Case studies and DIY
As well as the data sets the project is developing more in-depth case studies of towns. Click on “USP Audit” to see these. They include, for example, analyses of retail facitlites in the town centre, the evening economy and policy interventions such as the work of Business Improvement Districts. So far three case studies have been posted, with another on the way, and there is clear potential to grow this aspect of the website.
Further, the site includes a manual that talks users through how to do a health check on their chosen town by sing key performance indicators. There is an Excel template that can be downloaded and used for this purpose.
A base to build upon
Two things strike me about USP. First, it really IS easy to use. I have often come across on-line tools in the past that frustrate rather than illuminate, and/or provide you with a lot of data which is out of date or at the wrong spatial level for my purposes. USP scores highly on both these points. The information is presented concisely and clearly, and though the census data used will soon begin to age, it is easy to access and manipulate.
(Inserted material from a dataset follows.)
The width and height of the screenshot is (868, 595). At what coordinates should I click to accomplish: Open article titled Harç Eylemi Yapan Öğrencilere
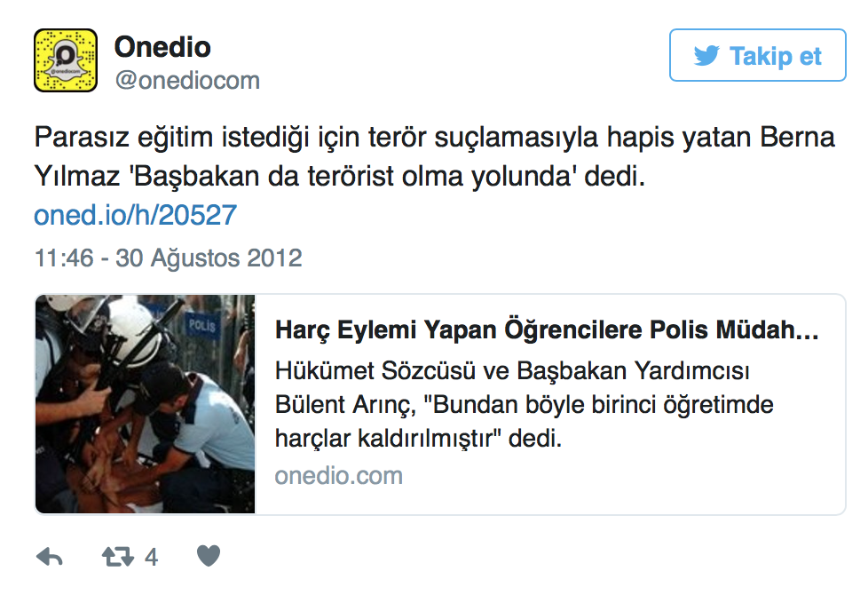coord(547,329)
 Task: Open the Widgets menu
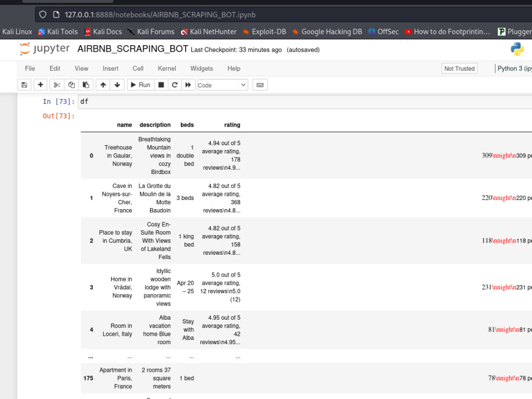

Second, I think the town level is a useful one to work at. Yes, you can say it blurs the functional urban region, though the ability to analyse interdependence lets you probe that, albeit through a more circuitous route. But towns still matter to “normal” people,and the ability to compare one town with another will be something that should interest a wide range of stakeholders such as civic groups or retailers, to pluck out just two examples.
To me the next step would be to add a property data level. Housing is of obvious importance and interest, but so are things like conservation areas, listed buildings and buildings at risk. The historic built enviroment is such a key feature of Scotland’s places, and needs to be central to place-based policy-making.
We are living through a data explosion on a scale that was unimaginable just a few years ago. The key question for planners and economic development professionals is how we use and communicate the information. USP is a major step forward in making place information easily manipulable online for professionals and non-professionals to use. Try it out for yourself and see.
The project was funded by the Scottish Government and by the Carnegie UK Trust. The Centre for Local Economic Strategies and Scotland’s Towns Partnership along with the University of Stirling have been partners in the work.